Confuggled_one Posted September 10, 2006 Posted September 10, 2006 hey rooster, i hope you feel better. you are a great member to this society and i can say thank you on behalf of everyone. i know heart breaks are hard cause im currently going through one myself, but just hang in there.. chill with your friends and just talk about it. and plus you are popular. you got everyone on LS for ya k? cheer up buddy.. i know words dont really help now but i really mean it
Joyvke Posted September 10, 2006 Posted September 10, 2006 Come on Rooster. You might have heard it before, but you'll get better eventually . And you are a man. Men can cry as well, nothing wrong with emotions. The Riddler has a good point about this. *big hug for you*
Josalina Posted September 10, 2006 Posted September 10, 2006 u poor thing, i know exactly how u feel, once you start you cant stop yeah?
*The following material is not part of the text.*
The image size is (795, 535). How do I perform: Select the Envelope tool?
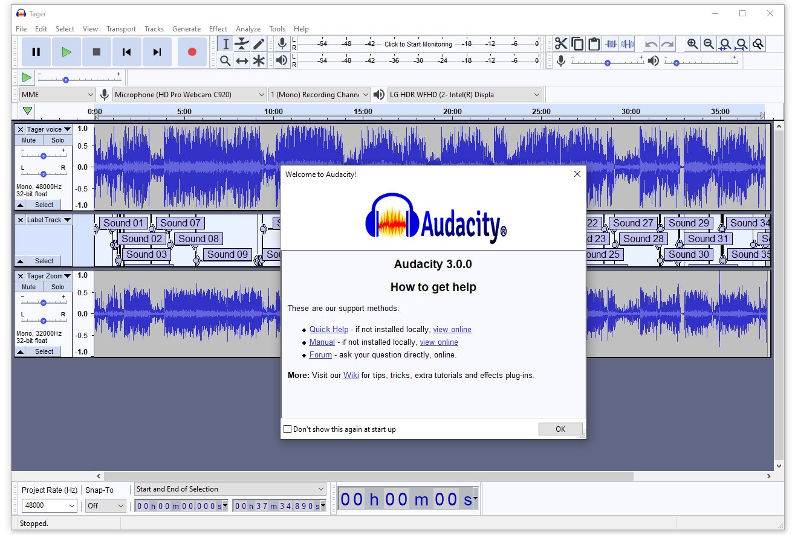pyautogui.click(x=241, y=43)
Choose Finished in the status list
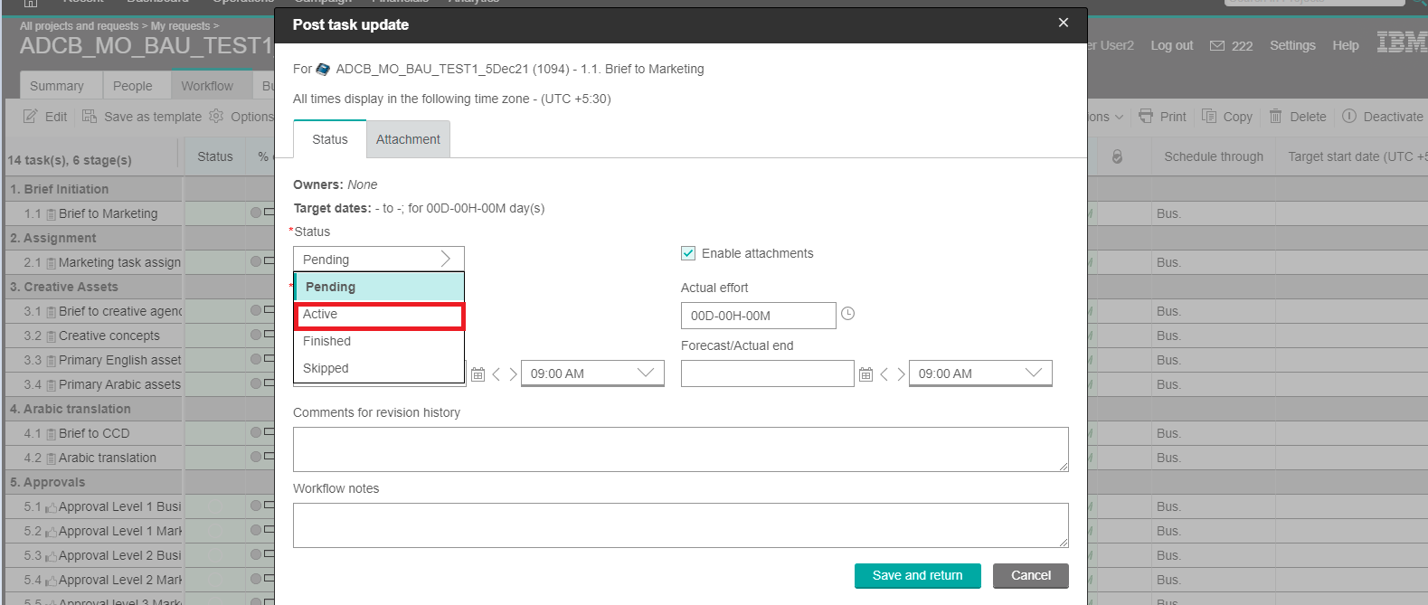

I get like that sometimes, i have been tearful this morning, its worring really people say it gets better with time but i'm not sure if it does? how long have u been apart? could you maybe plan something in a few days to look forward to, that way your energy is being focused on something positive? u can do this, i know its hard but be strong for yourself and if you feel you need to cry, let it out as if not it will come out in other ways, and then brush yourself down and get out there. i am a fine one to talk i know but please stay positive.
swirly27 Posted September 10, 2006 Posted September 10, 2006 Sorry Roo that you are hurrting so much on that night. I agree with the alcohol though, I haven't drank much in over a month and I don't plan on it for awhile. A glass of wine here or there, but thats it. My drunk self would be bawling a mess (which I sometimes do sober lol) and I would be drunk dialing and NO WAY do I need that. Going to the singles bar was good to get out and see friends or meet people....but maybe not to have more than a beer or two. Yes, how long have you been broken up with your ex? (sorry if I missed that on another post). Planning something as a big distraction or something to treat yourself is a great idea!! What about a trip or a new project? Thats what I am working on....looking for new living room furiture, planning a yard sale, decorating, things like that. I even thought of taking a cooking class, just for fun! You'll get thru this, tonight was just a hard night. We all can give the best advice when its not us that is feeling that other's pain. Crying it out or any other way to purge the pain is only beneficial as well. Hope you are feeling a bit better now!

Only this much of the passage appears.